» **DIRECTIONS FOR THIS TASK**
Copy the plot summary from "One day, when" up to and including "but loving father.", and swap "bad juju" for "trouble".

» **SUPPLIED PASSAGE**
···
Two years after the tattoo, Ricky meets Isabel, the narrator’s mother, and the two hit if off, going on a few dates before heading to the beach. There Isabel spies the Rosario tattoo for the first time. Isabel is not only jealous, but is furious, and almost ends their courtship. Ricky saves their relationship by agreeing to never appear before her without a shirt and to always make love with the lights out. That’s a tall order, to never show your wife your arm, which means Ricky must have really loved Isabel. Before long, the couple marries and the narrator is born. For a while, the little family seems pretty happy. Ricky and his brother Alex, “Tito Alex,” have a tailor shop together and do well enough, and for years, the tattoo doesn’t come up, both parents keeping up their sides of the bargain: Ricky doesn’t expose it and Isabel doesn’t bring it up.

One day, when our narrator is nine, Ricky is walking from the bedroom to the bathroom, his shirt off, and he runs into Isabel, exposing her to his Rosario tattoo. This incites all kinds of bad juju. Isabel, pregnant with the narrator’s sibling, cries and screams until her eyes are red and puffy, cursing the day she met Ricky, the day Ricky met Rosario, and the fact that Ricky ever had to be nineteen to begin with. She is so heartbroken and angry, she leaves Ricky and the narrator, forcing our hero to care for herself and her regretful but loving father.
···
» **RAW DATA**
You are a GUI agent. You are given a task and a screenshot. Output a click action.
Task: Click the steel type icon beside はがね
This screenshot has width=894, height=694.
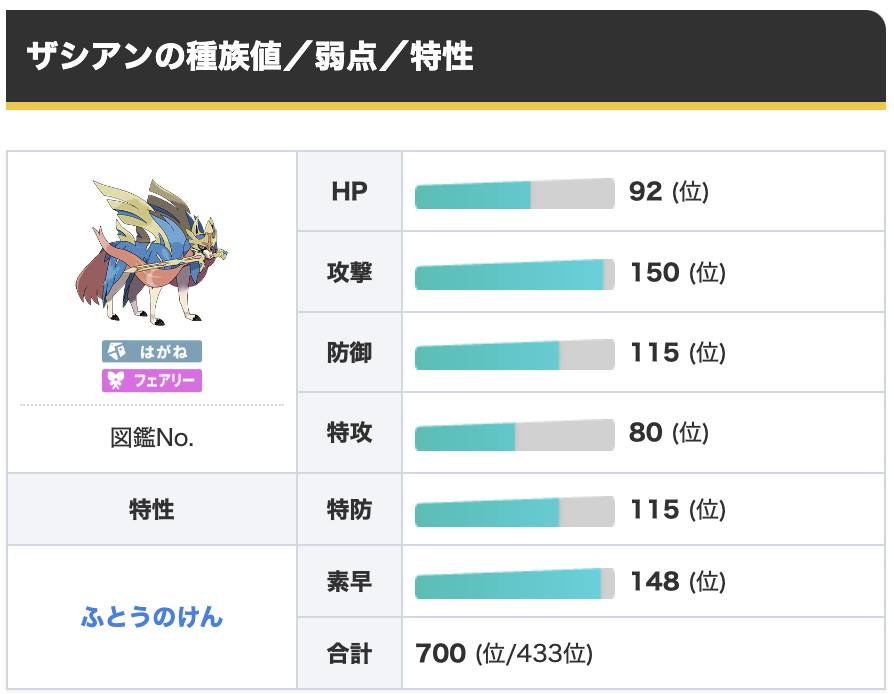pos(116,352)
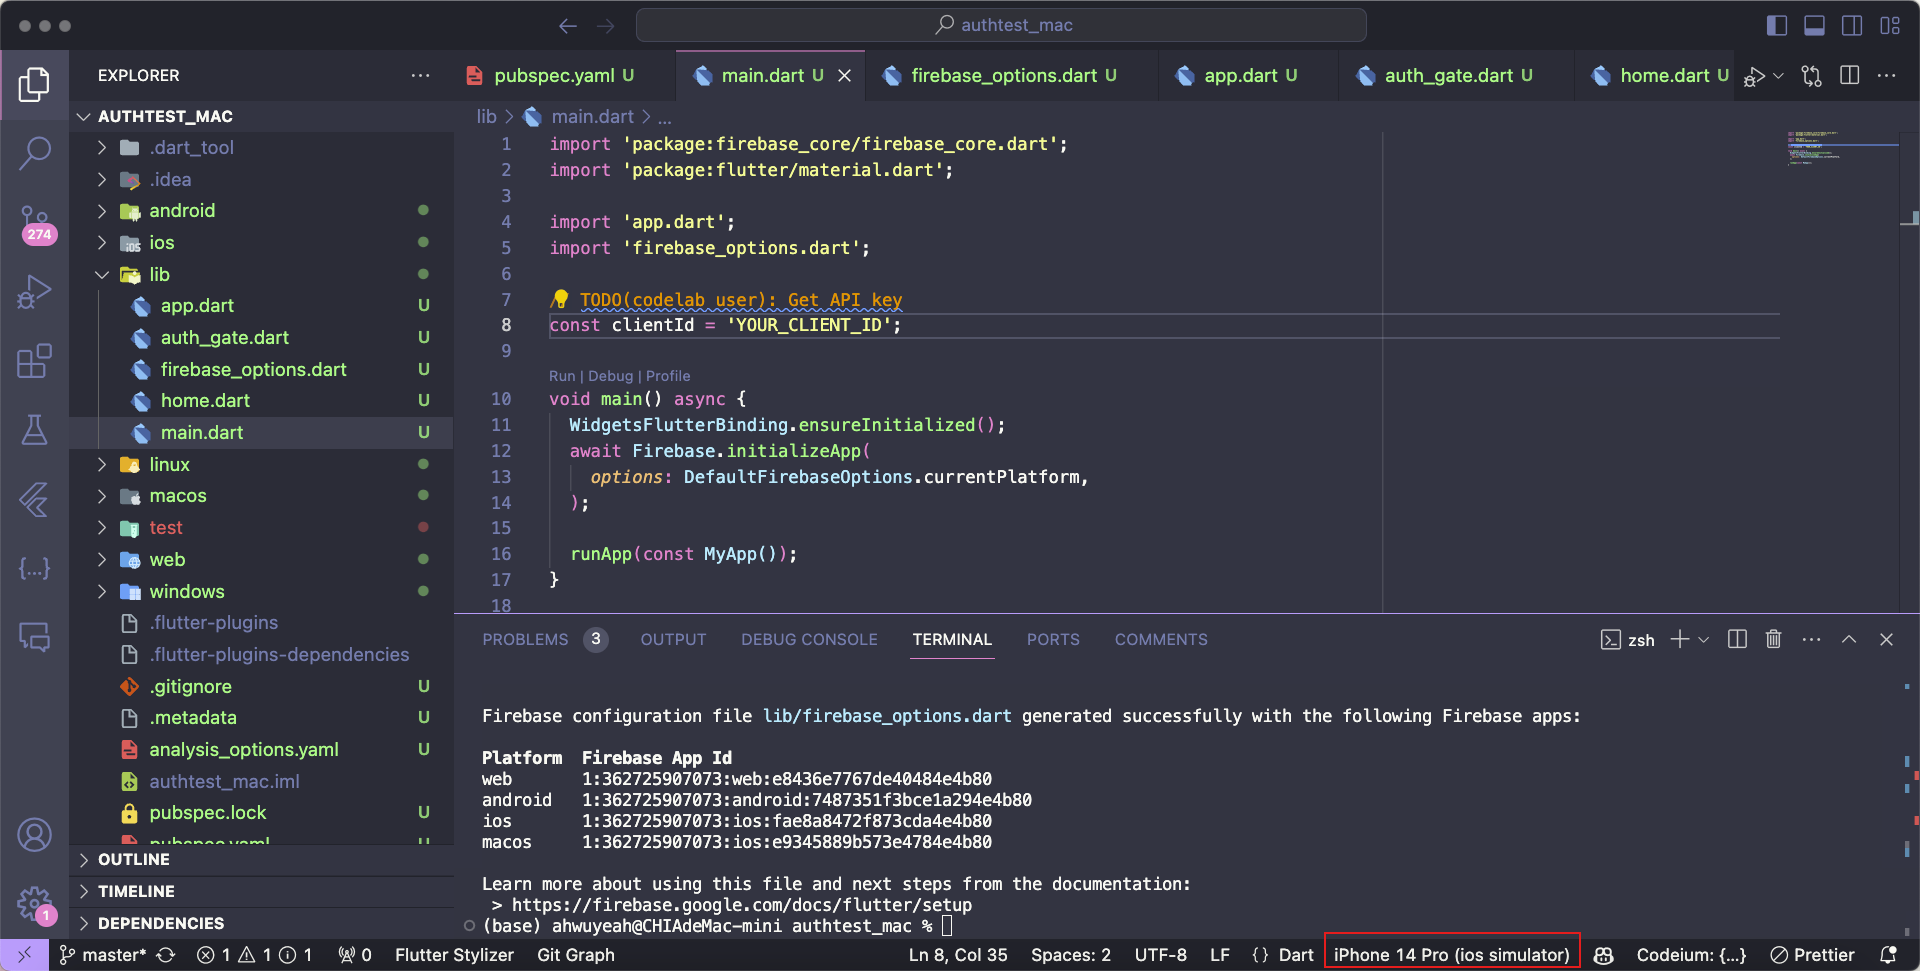Open the Run and Debug view
Screen dimensions: 1920x971
[x=34, y=292]
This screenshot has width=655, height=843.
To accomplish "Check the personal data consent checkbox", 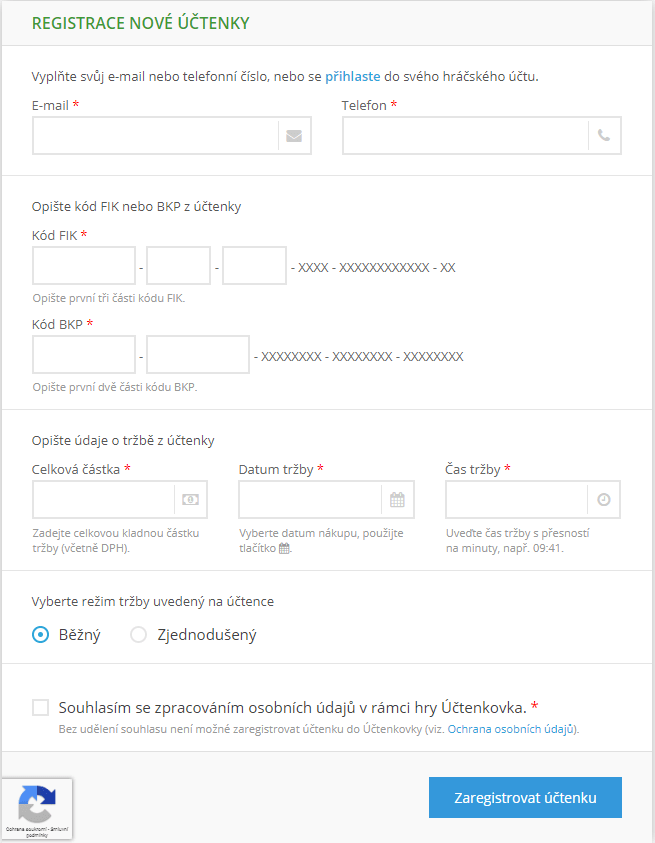I will pyautogui.click(x=41, y=708).
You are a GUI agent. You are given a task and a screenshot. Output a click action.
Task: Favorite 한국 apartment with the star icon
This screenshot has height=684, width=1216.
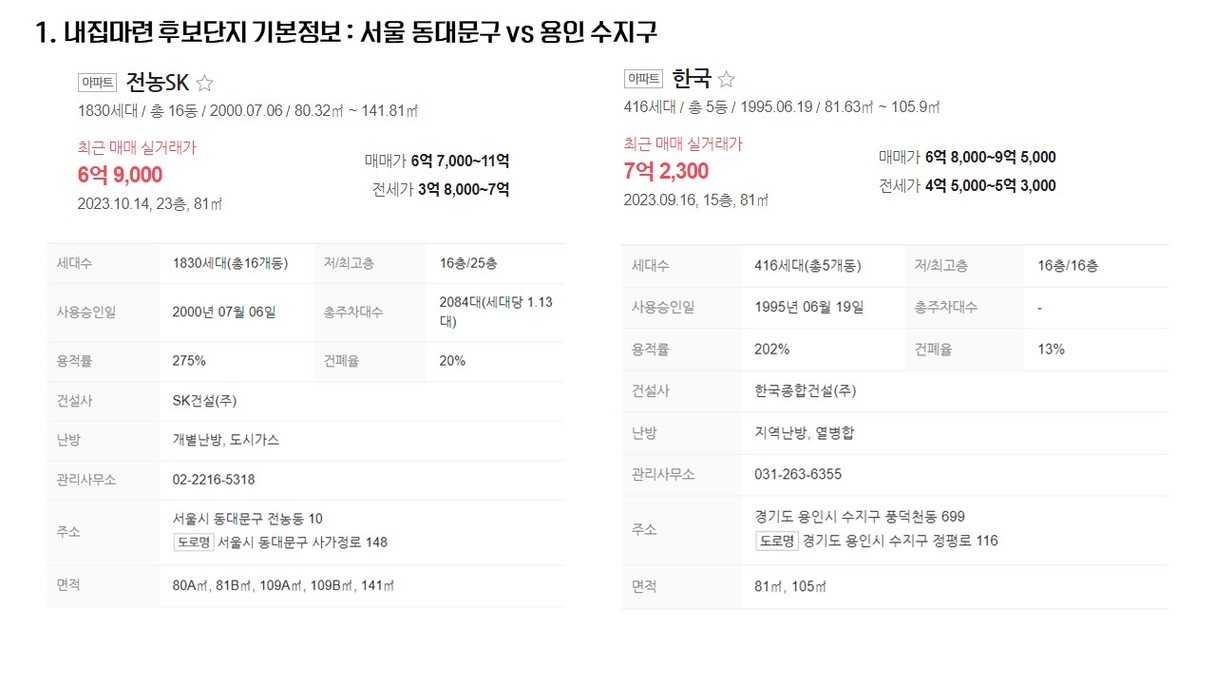pos(727,79)
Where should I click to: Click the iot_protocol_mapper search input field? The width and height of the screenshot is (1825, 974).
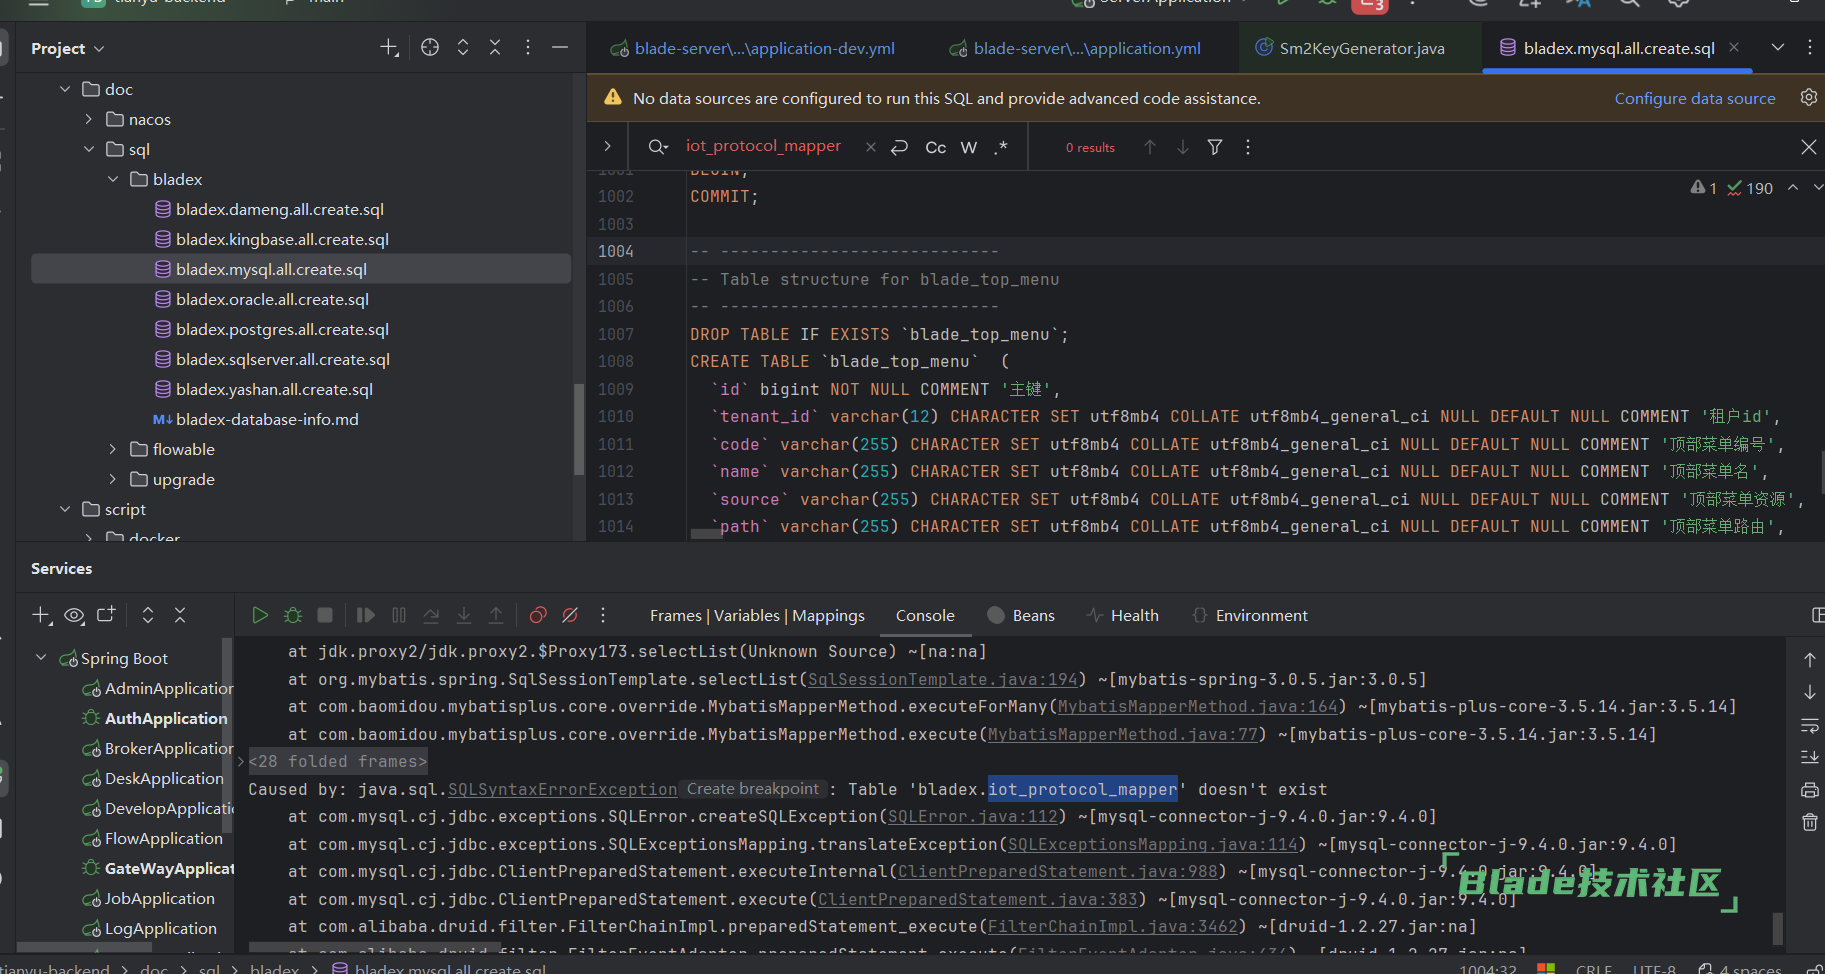763,146
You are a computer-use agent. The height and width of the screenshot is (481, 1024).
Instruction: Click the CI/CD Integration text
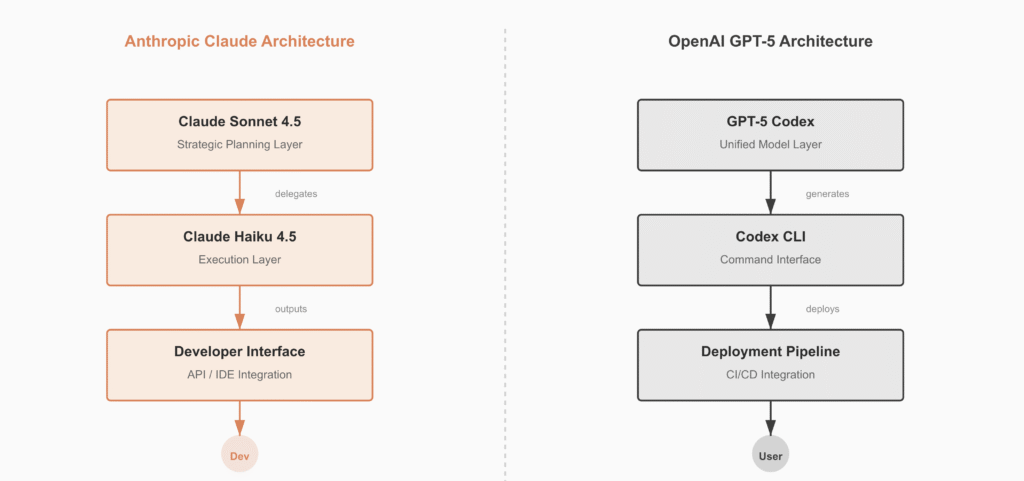click(770, 375)
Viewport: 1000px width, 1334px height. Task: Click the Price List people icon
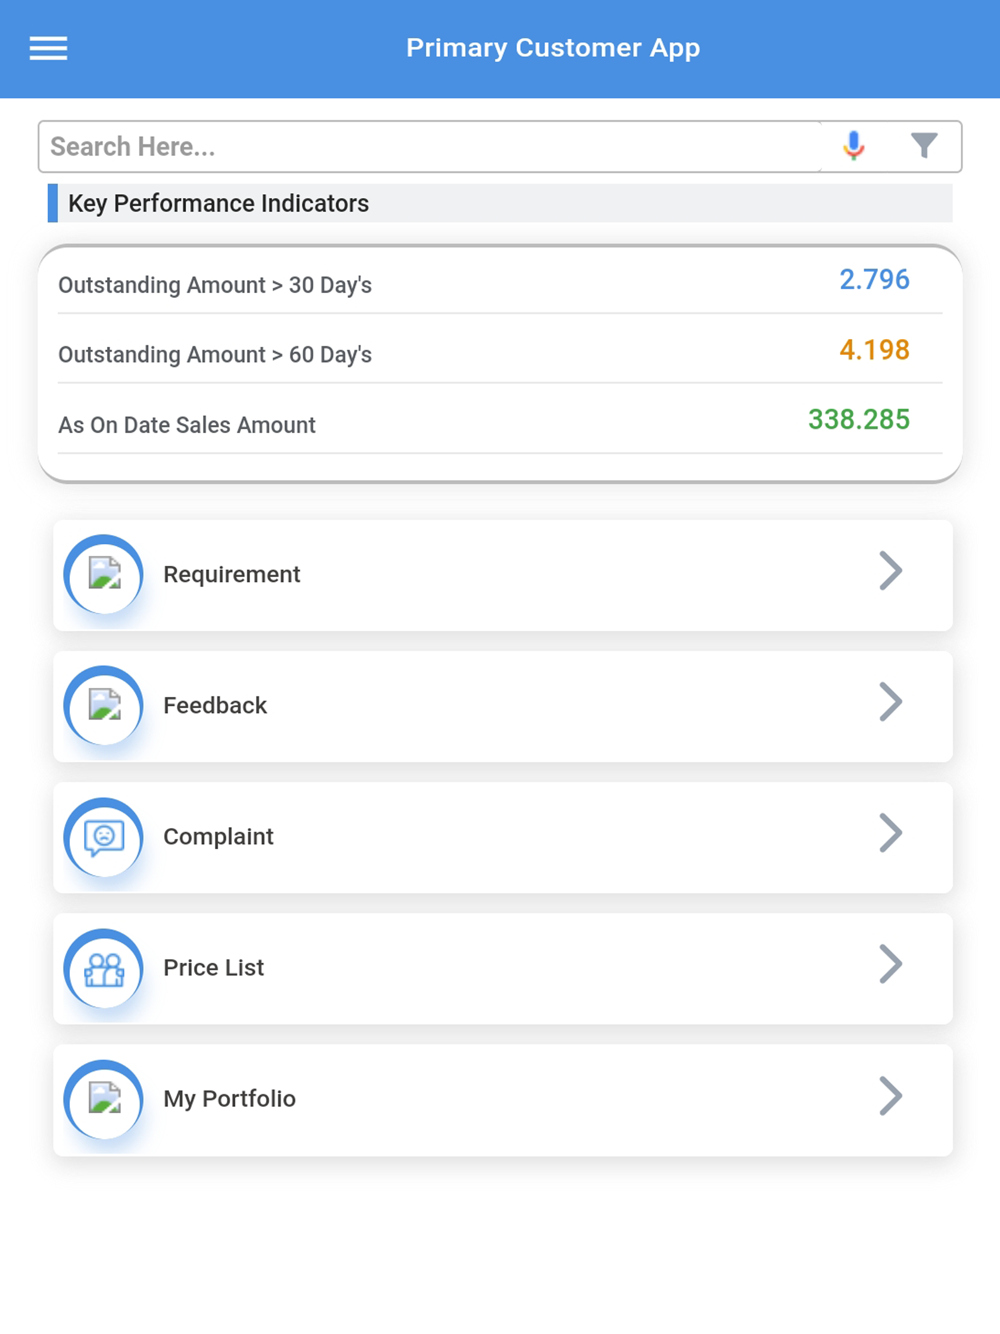pos(104,968)
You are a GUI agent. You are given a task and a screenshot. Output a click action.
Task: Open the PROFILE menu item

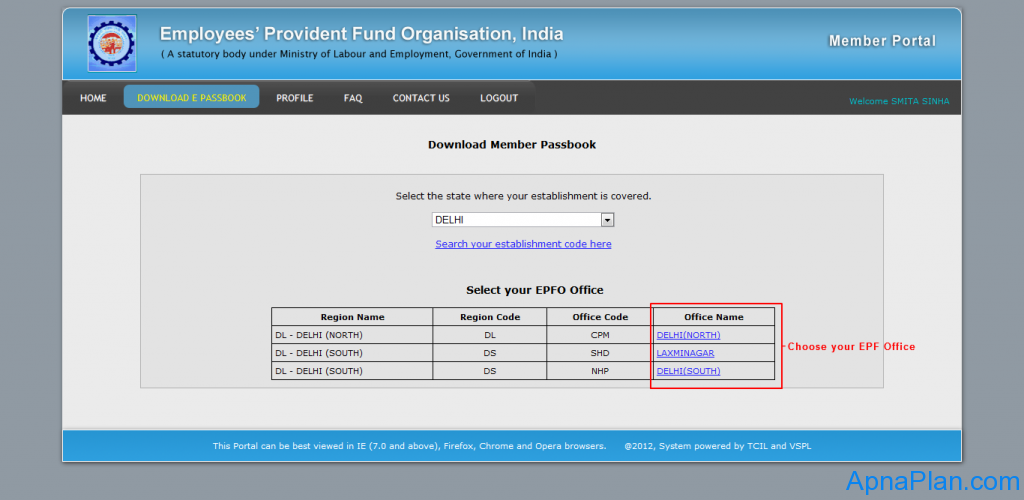295,98
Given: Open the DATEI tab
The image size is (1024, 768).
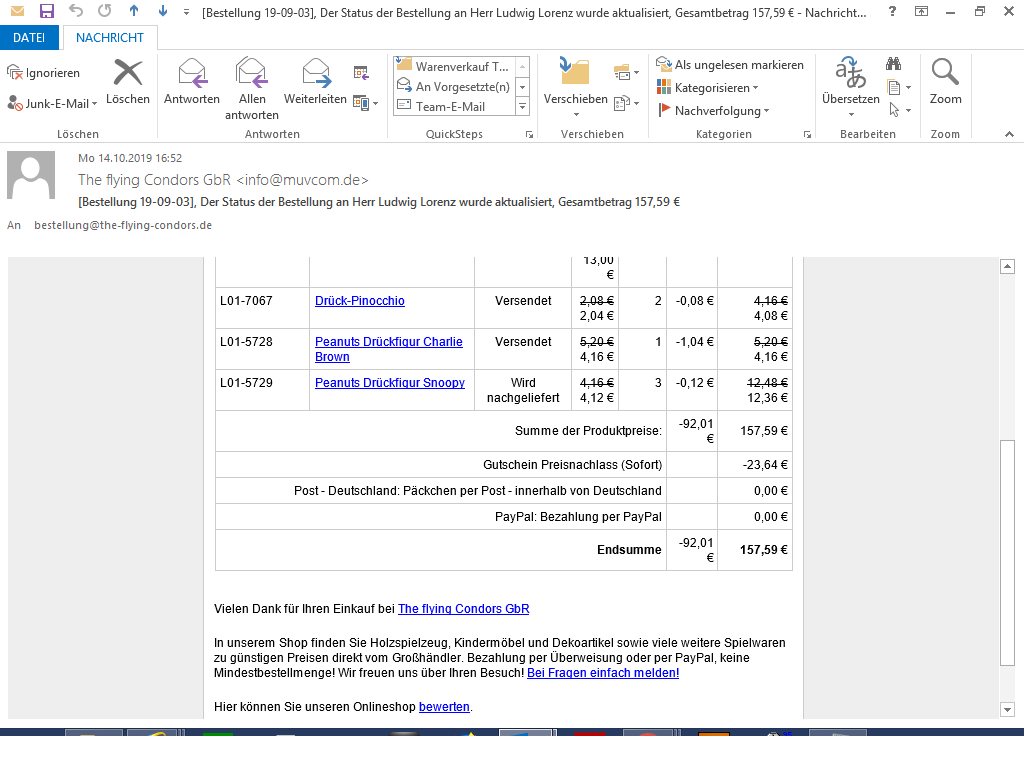Looking at the screenshot, I should coord(29,38).
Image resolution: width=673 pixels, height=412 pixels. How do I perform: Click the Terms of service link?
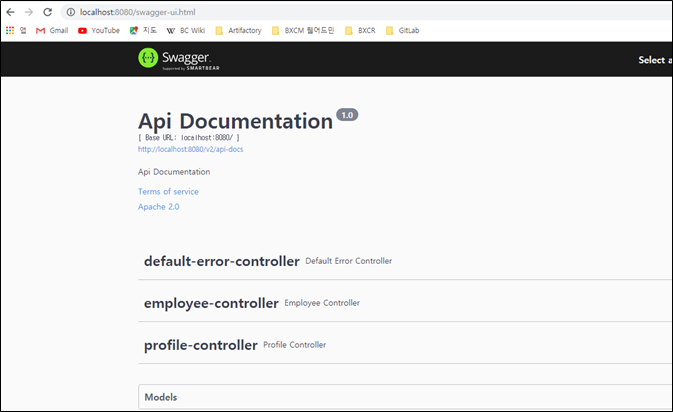tap(168, 191)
···
» **RESPONSE**
One day, when our narrator is nine, Ricky is walking from the bedroom to the bathroom, his shirt off, and he runs into Isabel, exposing her to his Rosario tattoo. This incites all kinds of trouble. Isabel, pregnant with the narrator’s sibling, cries and screams until her eyes are red and puffy, cursing the day she met Ricky, the day Ricky met Rosario, and the fact that Ricky ever had to be nineteen to begin with. She is so heartbroken and angry, she leaves Ricky and the narrator, forcing our hero to care for herself and her regretful but loving father.